Fox Butterfield did it in the 1980s with Alive in the Bitter Sea and Nick Kristof and Sheryl WuDunn came close with China Awakes in the 1990s.
Veteran Far Eastern Economic Review Correspondent Lincoln Kaye has recently published his own China book, with the enticing title Cousin Felix Meets the Buddha, presumably in an effort to become The One for this decade (Joe Studwell's famously negative China Dream has surely been overwhelmed by China's consistently robust economic growth rates.).
But it is not to be. The Big China Books of the decade are almost certainly going to be those currently being separately written in Beijing by Jim McGregor and John Pomfret, two experienced and no-nonsense observers who are burning advances and presumably the midnight oil in an effort to repeat Butterfield's trick of 20 years ago. But Cousin Felix is worth reading. It is a quirky and personal book which reveals much about China and Chineseness. At its most basic, it is nothing more than a recounting of a few anecdotes. The first story tells of a weekend trip to Xi'an to see the teracotta warriors, the second story is about a private hospital in Beijing caring for the almost-dead while the third is an account of a trip to Qinghai province with a living Buddha and the titled Cousin Felix.
Kaye's style is to recount with ultra-360-degree total awareness all elements of the environment and the characters and what is said, and how he feels and the significance of each element and … the richness of the narrative is sometimes overwhelming, sort of like a James Clavell novel in its impact.
But the China and the people that Kaye depicts in this style feel real and believable. It's as accurate a picture of The Real China as is available today, so he can be forgiven what must be some pretty dramatic extrapolations, unless he is constantly on consciousness expanding drugs and has the memory of several elephants.
Kaye lived in Beijing in the early-mid 1990s, so the China he describes has already morphed into something else.
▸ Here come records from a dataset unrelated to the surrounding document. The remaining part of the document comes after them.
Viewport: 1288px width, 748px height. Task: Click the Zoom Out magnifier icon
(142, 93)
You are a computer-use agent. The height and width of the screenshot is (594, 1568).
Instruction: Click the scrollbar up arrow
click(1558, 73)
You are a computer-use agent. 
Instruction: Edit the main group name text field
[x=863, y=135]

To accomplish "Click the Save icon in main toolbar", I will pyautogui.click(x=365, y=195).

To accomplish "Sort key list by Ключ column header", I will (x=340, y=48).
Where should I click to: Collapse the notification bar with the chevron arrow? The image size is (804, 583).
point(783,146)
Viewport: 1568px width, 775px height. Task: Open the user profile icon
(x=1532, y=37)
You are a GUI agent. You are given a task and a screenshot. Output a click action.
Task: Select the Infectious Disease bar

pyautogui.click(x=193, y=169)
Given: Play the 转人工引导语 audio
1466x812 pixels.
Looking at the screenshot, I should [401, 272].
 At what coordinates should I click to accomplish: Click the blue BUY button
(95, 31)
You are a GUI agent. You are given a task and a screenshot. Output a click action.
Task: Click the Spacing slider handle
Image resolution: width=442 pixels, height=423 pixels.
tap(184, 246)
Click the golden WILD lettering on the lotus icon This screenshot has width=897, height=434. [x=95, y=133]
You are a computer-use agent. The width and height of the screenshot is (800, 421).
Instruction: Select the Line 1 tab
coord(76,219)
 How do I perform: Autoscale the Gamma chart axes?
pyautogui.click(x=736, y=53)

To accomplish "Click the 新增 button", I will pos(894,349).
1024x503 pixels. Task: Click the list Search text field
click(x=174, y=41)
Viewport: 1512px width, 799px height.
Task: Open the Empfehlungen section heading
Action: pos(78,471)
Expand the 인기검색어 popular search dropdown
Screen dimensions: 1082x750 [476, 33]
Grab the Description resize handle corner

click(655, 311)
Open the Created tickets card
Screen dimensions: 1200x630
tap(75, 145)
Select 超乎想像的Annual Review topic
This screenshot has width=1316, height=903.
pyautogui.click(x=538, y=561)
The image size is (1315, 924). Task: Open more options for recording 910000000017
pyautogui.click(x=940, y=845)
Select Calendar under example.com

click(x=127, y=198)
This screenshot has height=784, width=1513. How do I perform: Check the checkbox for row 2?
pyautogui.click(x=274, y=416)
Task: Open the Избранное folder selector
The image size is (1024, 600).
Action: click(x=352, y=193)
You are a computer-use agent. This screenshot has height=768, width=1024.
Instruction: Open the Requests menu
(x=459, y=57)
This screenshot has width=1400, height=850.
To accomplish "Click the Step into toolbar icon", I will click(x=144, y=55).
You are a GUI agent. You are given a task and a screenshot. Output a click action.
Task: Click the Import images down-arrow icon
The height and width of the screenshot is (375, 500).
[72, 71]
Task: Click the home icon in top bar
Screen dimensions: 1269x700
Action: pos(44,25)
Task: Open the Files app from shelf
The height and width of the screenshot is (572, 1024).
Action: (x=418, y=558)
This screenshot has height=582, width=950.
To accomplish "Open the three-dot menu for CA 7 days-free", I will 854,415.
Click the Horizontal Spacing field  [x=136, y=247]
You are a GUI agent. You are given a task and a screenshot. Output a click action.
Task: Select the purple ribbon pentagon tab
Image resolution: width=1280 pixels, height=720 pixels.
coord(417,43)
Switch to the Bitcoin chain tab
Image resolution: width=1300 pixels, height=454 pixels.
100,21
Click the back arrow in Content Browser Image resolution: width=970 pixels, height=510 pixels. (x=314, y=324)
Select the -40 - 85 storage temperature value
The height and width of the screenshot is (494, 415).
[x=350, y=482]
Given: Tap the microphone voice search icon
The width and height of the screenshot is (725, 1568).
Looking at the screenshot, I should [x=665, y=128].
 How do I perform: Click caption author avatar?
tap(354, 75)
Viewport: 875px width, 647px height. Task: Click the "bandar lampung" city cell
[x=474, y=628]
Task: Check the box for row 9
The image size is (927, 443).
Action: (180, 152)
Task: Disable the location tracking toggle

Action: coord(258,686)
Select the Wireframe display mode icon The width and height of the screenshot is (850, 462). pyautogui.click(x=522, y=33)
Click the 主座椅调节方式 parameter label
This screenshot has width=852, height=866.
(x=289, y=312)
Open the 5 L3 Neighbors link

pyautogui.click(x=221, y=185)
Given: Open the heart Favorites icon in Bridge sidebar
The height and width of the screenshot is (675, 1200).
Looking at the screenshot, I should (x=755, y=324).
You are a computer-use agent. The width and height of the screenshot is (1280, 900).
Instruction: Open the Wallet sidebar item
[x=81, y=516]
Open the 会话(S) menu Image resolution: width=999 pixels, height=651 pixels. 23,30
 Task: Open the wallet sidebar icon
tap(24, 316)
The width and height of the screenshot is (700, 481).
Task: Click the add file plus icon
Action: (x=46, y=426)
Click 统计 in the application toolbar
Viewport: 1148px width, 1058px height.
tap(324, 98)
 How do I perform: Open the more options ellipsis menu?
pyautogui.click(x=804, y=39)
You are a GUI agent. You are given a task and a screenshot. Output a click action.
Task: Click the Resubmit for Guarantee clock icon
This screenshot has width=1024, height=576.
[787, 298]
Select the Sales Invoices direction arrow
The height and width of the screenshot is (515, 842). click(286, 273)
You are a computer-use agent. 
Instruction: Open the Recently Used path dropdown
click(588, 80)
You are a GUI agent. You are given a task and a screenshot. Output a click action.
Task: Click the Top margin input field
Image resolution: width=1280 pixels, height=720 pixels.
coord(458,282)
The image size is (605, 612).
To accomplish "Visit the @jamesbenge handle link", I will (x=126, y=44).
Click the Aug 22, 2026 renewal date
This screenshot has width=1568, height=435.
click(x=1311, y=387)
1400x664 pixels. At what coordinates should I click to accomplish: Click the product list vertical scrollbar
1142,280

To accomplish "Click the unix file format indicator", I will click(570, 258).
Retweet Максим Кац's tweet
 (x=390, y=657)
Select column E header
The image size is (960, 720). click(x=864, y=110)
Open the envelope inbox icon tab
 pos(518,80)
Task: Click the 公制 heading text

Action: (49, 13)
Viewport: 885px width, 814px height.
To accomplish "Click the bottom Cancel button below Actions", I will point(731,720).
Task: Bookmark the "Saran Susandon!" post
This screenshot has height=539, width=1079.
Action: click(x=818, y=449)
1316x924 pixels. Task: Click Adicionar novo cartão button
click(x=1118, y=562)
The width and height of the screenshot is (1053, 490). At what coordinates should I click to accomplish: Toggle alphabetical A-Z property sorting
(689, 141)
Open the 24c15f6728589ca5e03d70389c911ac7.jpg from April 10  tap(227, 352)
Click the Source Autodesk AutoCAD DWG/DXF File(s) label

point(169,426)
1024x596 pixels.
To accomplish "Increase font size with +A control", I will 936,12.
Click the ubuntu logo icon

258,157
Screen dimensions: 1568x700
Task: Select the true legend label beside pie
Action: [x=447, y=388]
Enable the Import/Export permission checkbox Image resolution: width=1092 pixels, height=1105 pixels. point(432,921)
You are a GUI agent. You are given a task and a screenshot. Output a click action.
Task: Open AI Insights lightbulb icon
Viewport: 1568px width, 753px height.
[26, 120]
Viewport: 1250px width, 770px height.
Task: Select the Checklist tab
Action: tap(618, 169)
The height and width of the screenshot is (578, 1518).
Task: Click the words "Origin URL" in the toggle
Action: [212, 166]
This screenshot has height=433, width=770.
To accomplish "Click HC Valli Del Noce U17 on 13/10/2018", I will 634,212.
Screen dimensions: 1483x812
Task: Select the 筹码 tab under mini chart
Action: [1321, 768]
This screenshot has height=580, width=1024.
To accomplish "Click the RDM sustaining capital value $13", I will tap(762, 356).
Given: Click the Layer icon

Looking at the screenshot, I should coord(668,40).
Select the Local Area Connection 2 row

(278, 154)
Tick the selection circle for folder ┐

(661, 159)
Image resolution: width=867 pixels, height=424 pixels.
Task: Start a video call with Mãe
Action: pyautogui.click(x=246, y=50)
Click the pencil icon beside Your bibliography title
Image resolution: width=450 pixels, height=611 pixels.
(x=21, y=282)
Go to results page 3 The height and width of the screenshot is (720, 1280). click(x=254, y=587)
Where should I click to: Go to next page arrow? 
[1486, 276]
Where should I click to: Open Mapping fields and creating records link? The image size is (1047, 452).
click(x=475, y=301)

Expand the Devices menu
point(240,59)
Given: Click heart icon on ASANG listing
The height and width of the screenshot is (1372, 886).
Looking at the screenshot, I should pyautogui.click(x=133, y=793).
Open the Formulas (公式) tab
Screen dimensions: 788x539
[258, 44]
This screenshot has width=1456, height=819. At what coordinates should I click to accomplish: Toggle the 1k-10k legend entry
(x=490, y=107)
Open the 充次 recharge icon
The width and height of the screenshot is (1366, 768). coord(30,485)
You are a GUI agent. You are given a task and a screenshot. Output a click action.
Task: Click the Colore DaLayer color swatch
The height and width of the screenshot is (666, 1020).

But his insights are still almost all relevant because he is writing mostly about individuals and social issues. The political and economic detail is rightly ignored, and the longest story – the one about Felix and the Buddha – is mostly about the relationship between Tibetans and Hans, and that ain't going to change much any time soon.
His use of descriptive language is in places unique and utterly creative. A little example chosen at random, a description of a Beijing evening: "High clouds feathered the purple dusk." Good word choice, Lincoln.
It would be nice if Cousin Felix COULD become a must read China book. It deserves to be in many ways. But it seems unlikely, partly, I suspect, because of the unusual title. McGregor and Pomfret please note.